- [WHAT THE TASK ASKS]:
Return, from the data that follows, each line that holds the word "field".

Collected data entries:
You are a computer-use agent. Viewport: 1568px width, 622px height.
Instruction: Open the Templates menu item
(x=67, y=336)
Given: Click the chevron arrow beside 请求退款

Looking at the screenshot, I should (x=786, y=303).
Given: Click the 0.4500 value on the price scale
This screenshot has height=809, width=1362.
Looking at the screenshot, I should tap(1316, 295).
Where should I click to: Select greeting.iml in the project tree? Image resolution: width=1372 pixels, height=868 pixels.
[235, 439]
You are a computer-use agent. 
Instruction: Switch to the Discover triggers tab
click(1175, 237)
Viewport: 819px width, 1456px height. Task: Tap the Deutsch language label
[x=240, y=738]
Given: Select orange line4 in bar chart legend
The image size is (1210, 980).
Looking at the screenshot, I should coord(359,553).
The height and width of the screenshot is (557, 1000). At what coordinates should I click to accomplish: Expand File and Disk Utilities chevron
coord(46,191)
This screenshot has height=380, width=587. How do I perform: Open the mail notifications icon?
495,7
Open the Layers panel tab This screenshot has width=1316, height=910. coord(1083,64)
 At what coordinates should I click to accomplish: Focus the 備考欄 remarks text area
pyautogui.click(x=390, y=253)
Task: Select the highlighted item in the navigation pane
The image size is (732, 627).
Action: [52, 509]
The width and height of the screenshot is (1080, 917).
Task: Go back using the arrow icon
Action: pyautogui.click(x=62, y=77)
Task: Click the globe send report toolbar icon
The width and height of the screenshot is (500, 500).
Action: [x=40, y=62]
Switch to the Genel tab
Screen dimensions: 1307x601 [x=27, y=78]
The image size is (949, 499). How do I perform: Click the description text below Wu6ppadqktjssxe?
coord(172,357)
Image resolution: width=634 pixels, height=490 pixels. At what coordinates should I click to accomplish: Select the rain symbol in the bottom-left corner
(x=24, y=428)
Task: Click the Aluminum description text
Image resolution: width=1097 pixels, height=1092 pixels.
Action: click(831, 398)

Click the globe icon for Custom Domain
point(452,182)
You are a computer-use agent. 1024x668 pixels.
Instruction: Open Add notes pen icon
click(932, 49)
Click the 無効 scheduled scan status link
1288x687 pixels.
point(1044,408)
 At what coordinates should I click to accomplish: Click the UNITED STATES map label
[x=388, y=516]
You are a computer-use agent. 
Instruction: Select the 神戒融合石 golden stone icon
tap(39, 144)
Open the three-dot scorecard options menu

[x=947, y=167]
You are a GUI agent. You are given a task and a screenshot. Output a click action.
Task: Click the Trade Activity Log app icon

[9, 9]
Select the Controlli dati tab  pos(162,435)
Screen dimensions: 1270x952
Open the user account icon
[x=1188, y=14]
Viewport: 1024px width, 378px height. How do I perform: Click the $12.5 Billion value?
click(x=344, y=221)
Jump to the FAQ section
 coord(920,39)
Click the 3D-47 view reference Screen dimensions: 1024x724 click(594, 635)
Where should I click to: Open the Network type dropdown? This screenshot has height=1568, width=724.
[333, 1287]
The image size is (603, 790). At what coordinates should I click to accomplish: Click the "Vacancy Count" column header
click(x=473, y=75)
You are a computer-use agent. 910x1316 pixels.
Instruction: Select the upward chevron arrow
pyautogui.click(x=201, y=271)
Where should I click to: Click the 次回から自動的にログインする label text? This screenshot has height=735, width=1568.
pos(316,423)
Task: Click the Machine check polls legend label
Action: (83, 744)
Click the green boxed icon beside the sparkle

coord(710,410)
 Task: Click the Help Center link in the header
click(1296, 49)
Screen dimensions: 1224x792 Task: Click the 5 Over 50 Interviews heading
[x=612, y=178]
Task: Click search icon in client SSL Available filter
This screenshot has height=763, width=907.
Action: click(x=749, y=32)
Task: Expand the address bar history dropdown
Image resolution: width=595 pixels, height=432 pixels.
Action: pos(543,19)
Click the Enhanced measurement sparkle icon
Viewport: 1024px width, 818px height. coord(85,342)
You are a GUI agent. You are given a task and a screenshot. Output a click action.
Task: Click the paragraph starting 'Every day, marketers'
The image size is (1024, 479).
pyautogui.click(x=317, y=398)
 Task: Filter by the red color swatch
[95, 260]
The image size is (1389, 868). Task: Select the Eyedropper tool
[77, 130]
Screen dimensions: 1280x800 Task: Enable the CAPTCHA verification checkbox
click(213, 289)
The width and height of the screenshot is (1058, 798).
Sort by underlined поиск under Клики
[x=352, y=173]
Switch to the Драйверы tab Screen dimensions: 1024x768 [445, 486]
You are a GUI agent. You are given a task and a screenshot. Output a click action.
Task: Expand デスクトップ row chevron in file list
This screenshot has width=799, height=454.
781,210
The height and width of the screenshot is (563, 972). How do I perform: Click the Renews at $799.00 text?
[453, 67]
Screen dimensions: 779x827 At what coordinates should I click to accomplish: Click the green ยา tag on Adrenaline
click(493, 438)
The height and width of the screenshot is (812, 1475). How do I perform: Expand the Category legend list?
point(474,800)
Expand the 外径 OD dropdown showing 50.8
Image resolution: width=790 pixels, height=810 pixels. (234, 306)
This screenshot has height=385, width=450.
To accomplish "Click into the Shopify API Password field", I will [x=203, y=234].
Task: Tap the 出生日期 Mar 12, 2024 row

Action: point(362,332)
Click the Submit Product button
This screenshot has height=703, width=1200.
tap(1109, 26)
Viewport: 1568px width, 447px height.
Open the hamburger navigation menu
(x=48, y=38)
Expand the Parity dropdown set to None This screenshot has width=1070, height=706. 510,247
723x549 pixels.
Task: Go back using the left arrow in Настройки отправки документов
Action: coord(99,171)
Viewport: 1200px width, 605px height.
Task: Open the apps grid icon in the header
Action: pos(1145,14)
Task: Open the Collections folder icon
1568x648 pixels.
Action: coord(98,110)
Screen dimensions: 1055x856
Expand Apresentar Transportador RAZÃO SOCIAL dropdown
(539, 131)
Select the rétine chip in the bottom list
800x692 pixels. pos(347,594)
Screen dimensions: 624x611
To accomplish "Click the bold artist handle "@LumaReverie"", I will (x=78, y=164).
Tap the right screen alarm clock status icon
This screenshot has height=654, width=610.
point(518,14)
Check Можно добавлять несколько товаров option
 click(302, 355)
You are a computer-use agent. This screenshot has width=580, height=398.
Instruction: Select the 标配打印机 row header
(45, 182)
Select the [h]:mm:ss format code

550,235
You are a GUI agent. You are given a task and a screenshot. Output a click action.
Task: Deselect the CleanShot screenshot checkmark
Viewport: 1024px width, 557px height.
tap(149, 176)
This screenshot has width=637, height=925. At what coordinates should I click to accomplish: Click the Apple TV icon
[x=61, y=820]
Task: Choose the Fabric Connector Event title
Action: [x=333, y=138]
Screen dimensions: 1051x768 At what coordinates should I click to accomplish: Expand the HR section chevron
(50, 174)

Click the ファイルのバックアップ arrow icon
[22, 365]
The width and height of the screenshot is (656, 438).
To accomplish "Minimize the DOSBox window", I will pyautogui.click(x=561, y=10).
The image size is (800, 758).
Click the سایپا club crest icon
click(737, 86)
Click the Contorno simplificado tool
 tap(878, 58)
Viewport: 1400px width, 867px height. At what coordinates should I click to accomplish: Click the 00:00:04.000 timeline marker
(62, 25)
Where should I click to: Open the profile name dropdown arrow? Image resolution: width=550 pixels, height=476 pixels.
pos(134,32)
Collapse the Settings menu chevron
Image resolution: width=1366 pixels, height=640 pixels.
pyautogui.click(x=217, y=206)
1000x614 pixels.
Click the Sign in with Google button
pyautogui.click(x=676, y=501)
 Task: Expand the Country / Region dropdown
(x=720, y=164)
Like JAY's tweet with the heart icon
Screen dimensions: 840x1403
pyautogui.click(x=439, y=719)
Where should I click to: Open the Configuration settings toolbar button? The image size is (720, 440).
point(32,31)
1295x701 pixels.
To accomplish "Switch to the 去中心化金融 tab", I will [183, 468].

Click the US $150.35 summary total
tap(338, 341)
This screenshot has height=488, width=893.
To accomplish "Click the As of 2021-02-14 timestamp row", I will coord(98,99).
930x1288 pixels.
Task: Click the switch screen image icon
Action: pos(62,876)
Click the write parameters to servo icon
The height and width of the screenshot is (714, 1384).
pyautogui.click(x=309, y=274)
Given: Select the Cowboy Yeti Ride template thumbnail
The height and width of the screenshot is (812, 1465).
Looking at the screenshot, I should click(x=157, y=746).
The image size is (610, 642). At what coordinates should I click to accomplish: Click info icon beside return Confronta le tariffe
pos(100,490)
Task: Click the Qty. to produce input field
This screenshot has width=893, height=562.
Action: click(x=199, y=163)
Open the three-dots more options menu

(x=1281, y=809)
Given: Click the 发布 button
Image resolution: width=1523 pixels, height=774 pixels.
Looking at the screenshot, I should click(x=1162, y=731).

- [ANSWER TO THIS TASK]:
To accomplish "Click into the Shopify API Password field", I will [x=203, y=234].
Task: Click the Qty. to produce input field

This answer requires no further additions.